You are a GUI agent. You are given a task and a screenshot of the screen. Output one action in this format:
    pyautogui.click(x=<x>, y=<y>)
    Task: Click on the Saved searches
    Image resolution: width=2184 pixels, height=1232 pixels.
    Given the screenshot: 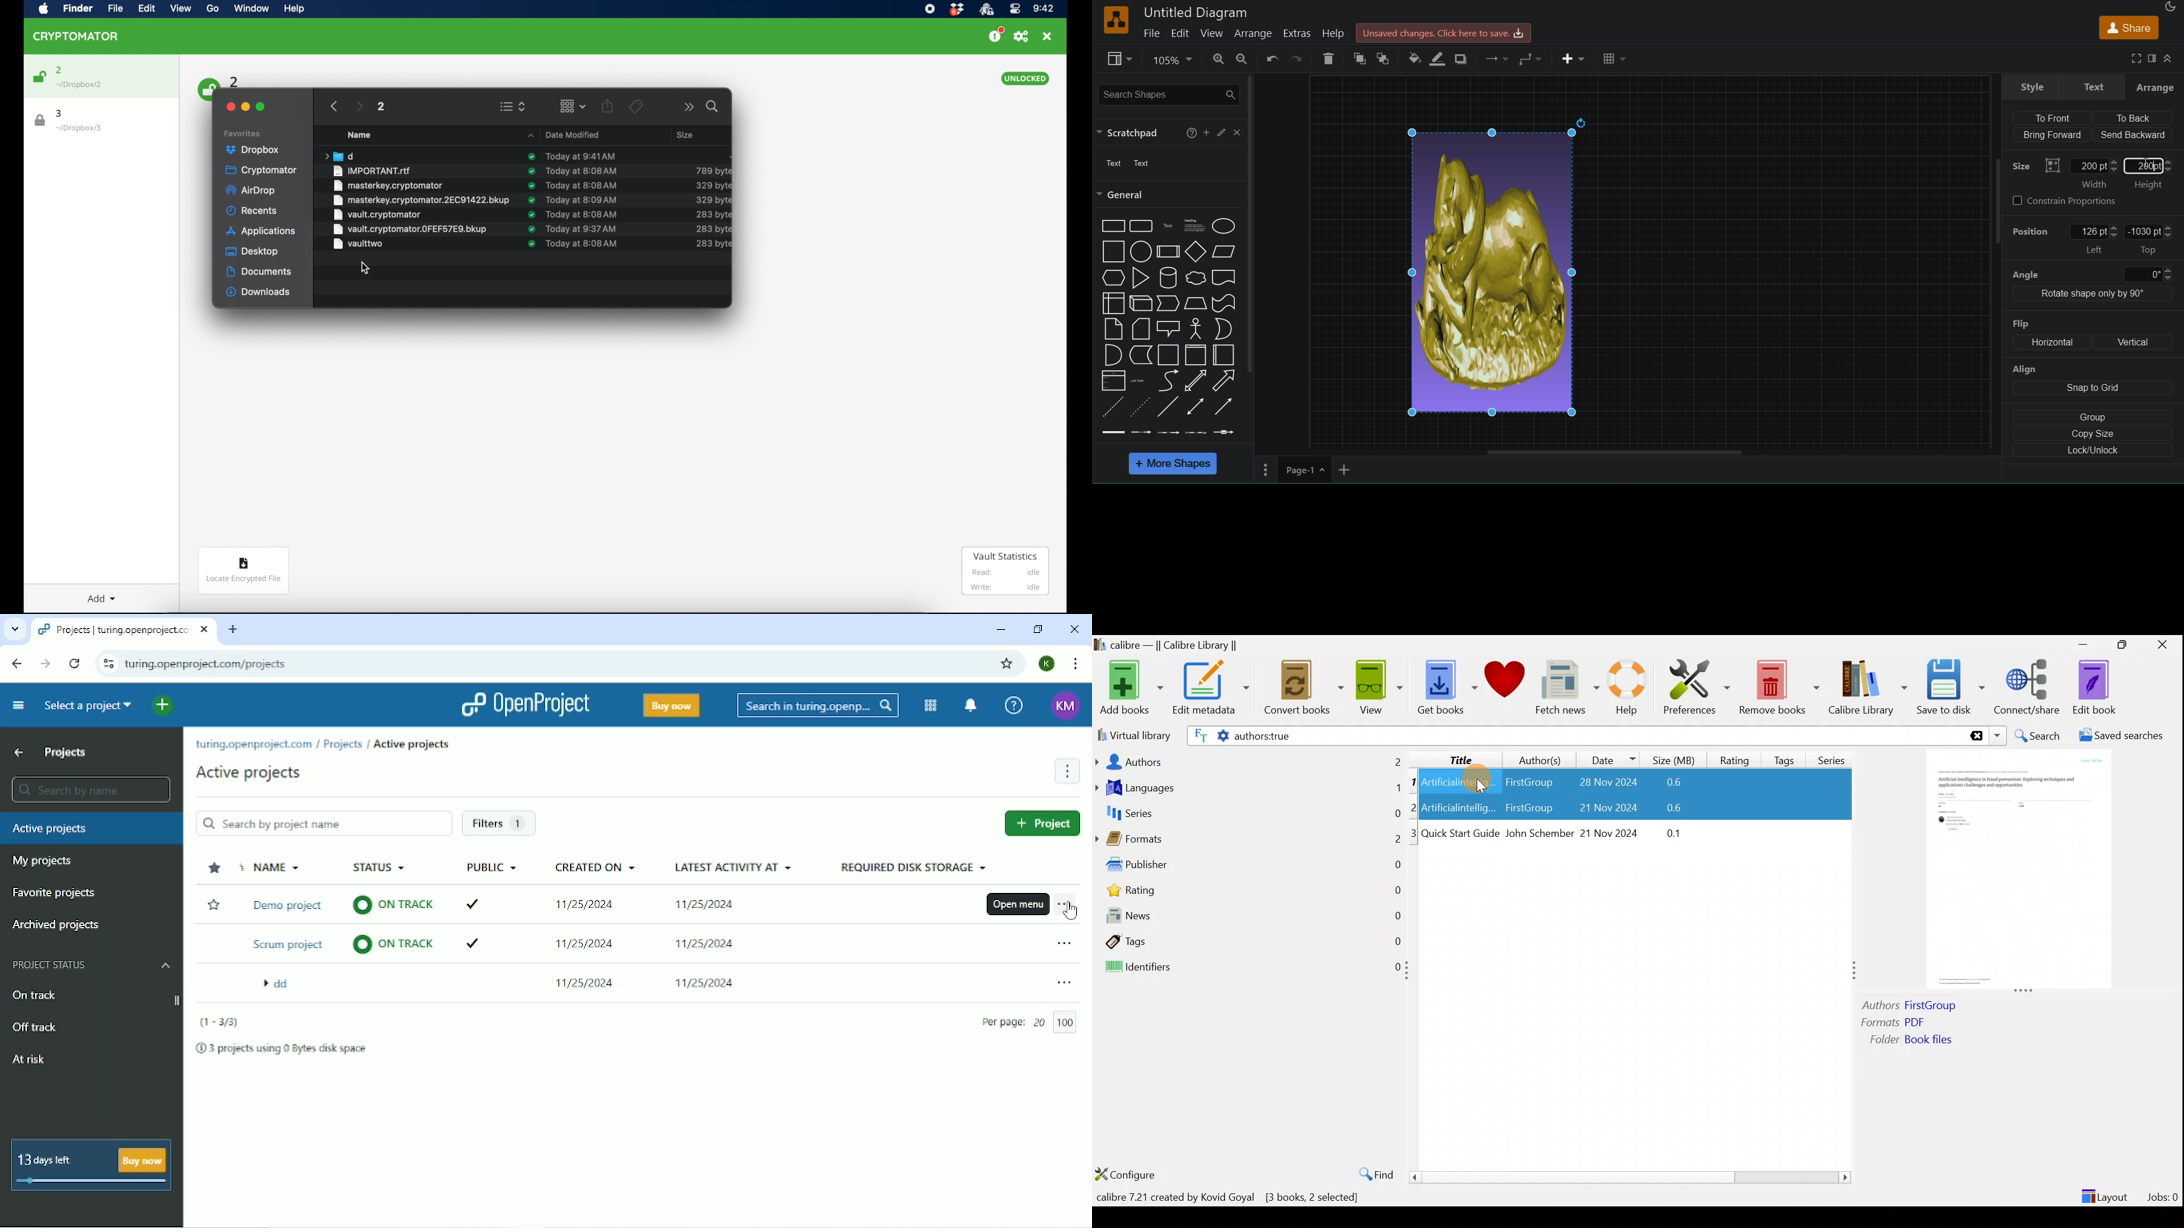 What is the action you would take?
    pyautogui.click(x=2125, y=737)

→ The request:
Recast everything from the start of the data down to the line containing "Image resolution: width=2184", inclusive, as a Markdown table with columns "Row" and "Line", and leave out blank lines.

→ Final result:
| Row | Line |
|---|---|
| 1 | You are a GUI agent. You are given a task and a screenshot of the screen. Output one action in this format: |
| 2 |     pyautogui.click(x=<x>, y=<y>) |
| 3 |     Task: Click on the Saved searches |
| 4 |     Image resolution: width=2184 pixels, height=1232 pixels. |